Nilüfer Yanya – Village Underground, London

We’ve never been at Village Underground before, a renovated Victorian warehouse in Shoreditch that used to store coal for the railway. With its firm brick walls, high ceiling and the transept-tunnel containing the bar, the space almost has something church-like. The microphone stands, as well as some of the lights, are decorated with ivy. There is a queue outside before the doors open and, given that Nilüfer Yanya has brought not one but two support acts, the room is unexpectedly well-filled as the first set starts.

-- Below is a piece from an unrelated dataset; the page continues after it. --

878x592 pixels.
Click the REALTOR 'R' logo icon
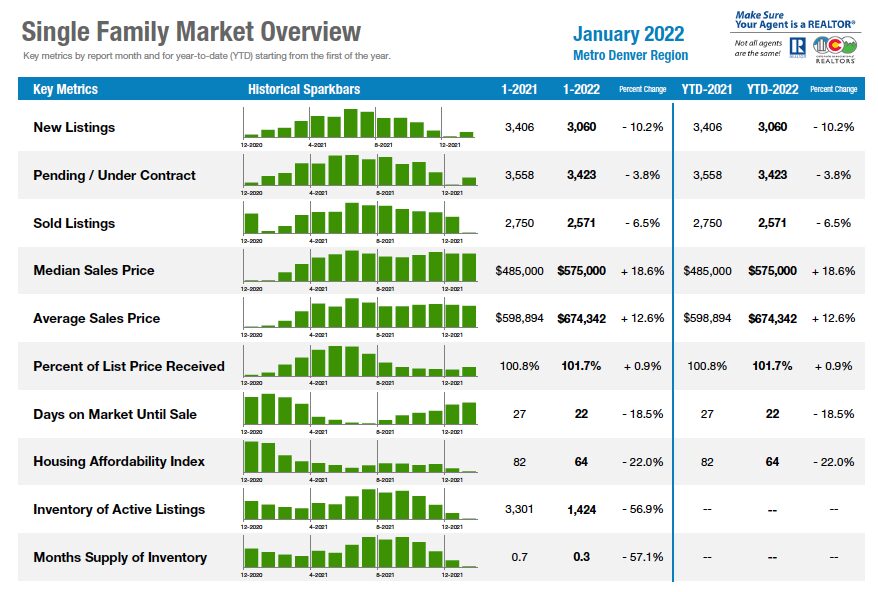coord(797,48)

First up is Lucy Lu, with a six-piece band half of whom will also turn out to be Yanya’s backing band. The songs are mellow and although Lu’s lyrics are too metaphoric to make sense (“I’m an astronaut in space without a suit”, he sings, perhaps channeling Major Tom?), he achieves a subtle swing by adding stresses and rhythms to his vocals. Nevertheless, it’s the band that stands out; especially the double saxophone combo, with Jazzi Bobbi on alto sax, is successful in evoking Dark Side of the Moon-era Pink Floyd, as well as Canterbury Scene jazz-prog groups such as Caravan. Without sounding stale in the least, I should add. The tracks available online so far are seemingly stripped-down versions placing less emphasis on these instrumental intermezzo’s, but especially as a live group Lucy Lu is definitely one to keep track of!

Lucy Lu

After a brief break – there are no delays tonight, and all performers express a sense of professionalism that’s decidedly not ‘rock’ – ALASKALASKA take the stage, fronted by Lucinda John-Duarte. Despite having one less musician on stage than Lucy Lu (though still counting an above-average six), their set is a lot wilder and eclectic. They blend disco, jungle and funk into their jazz-pop sound, while also calling to mind U.S. Girls’ experimental yet catchy punk, and Warpaint’s under-the-surface tension. There is a lot going on, then, and sometimes perhaps there’s too much going on. At times, it sounds like the individual musicians are diverging, each locking into their own groove. Somehow, though, they manage to find each other back in this chaos too. The recently released single ‘Meateater’, which comes towards the end of the setlist, is clearly the best track, with its slowing-down chorus and smooth, saxophone-led bridge that finally morphs back into a funky outro.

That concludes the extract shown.